Réalisée par un groupe thématique parlementaire, cette évaluation a fait l’objet d’un rapport qui a été présenté et discuté mardi dernier, lors de la séance annuelle consacrée à l'évaluation des politiques publiques à la Chambre des représentants.

Des lacunes à combler

Les élaborateurs de ce document pointent ainsi du doigt plusieurs problématiques relevées dans la pratique. Il y a lieu de citer l’impunité des agresseurs, l’abandon par les victimes de violence sexuelle des poursuites judiciaires lorsque la violence est intrafamiliale (les agresseurs sont des proches) et la difficulté de prouver la violence. Dans le détail, le rapport soulève la question de l’absence de mesures préventives claires visant à prévenir la violence contre les femmes, les textes se limitant à des termes vagues. Une lacune qui a eu pour conséquence de ne pas pouvoir disposer de mécanismes forts pour lutter contre l'impunité et a fait que les auteurs de ces actes échappent souvent à toute condamnation. Le document point en outre du doigt une certaine négligence relevée chez les autorités publiques chargées de la mise en œuvre de la loi, en matière d’évaluation des risques pouvant menacer la vie d’une victime, une fois que cette dernière porte plainte, ce qui a eu pour conséquence l’exposition de la victime à de nouvelles violences.

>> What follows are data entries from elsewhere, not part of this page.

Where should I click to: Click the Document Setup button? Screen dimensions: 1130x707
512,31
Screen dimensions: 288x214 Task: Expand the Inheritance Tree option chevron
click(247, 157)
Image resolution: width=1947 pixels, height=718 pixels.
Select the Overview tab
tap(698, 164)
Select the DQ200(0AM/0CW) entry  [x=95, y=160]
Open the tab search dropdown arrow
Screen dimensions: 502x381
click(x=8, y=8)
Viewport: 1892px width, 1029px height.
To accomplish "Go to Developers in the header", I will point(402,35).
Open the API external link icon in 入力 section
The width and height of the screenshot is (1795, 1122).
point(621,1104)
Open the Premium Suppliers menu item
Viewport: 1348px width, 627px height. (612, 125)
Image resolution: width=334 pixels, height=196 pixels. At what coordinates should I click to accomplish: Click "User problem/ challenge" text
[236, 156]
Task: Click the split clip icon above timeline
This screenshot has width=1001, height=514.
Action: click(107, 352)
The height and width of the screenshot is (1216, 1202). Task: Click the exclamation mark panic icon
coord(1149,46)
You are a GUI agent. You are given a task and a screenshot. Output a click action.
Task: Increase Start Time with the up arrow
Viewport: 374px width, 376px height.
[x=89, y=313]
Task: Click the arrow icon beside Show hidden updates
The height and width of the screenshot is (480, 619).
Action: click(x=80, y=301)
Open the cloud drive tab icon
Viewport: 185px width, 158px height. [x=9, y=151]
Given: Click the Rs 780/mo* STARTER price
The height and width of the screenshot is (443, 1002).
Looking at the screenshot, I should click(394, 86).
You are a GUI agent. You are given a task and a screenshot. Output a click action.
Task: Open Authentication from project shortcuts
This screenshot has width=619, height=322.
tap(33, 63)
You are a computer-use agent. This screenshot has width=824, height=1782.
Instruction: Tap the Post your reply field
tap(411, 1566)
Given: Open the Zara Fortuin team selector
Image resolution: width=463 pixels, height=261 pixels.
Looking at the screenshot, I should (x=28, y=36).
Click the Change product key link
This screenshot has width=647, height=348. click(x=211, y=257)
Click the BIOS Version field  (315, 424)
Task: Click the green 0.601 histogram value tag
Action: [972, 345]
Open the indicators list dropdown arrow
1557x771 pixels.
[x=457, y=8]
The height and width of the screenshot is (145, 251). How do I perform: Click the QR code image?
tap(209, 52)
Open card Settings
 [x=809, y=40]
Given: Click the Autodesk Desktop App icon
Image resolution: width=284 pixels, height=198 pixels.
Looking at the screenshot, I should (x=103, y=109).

Des peines souvent légères

Par ailleurs, l’analyse d’un ensemble de décisions judiciaires relatives à la violence sexuelle a permis de relever le recours des magistrats à des peines légères lorsque l’auteur entretient un lien de parenté avec la victime. En effet, bien que la loi exige l'aggravation de la peine en cas de violence contre les proches, les tribunaux accordent souvent à l'accusé des circonstances atténuantes et suspendent, dans certains cas, l'exécution de la peine lorsque la plaignante renonce à sa plainte. À noter que certains tribunaux vont même jusqu’à incriminer les victimes plaignantes !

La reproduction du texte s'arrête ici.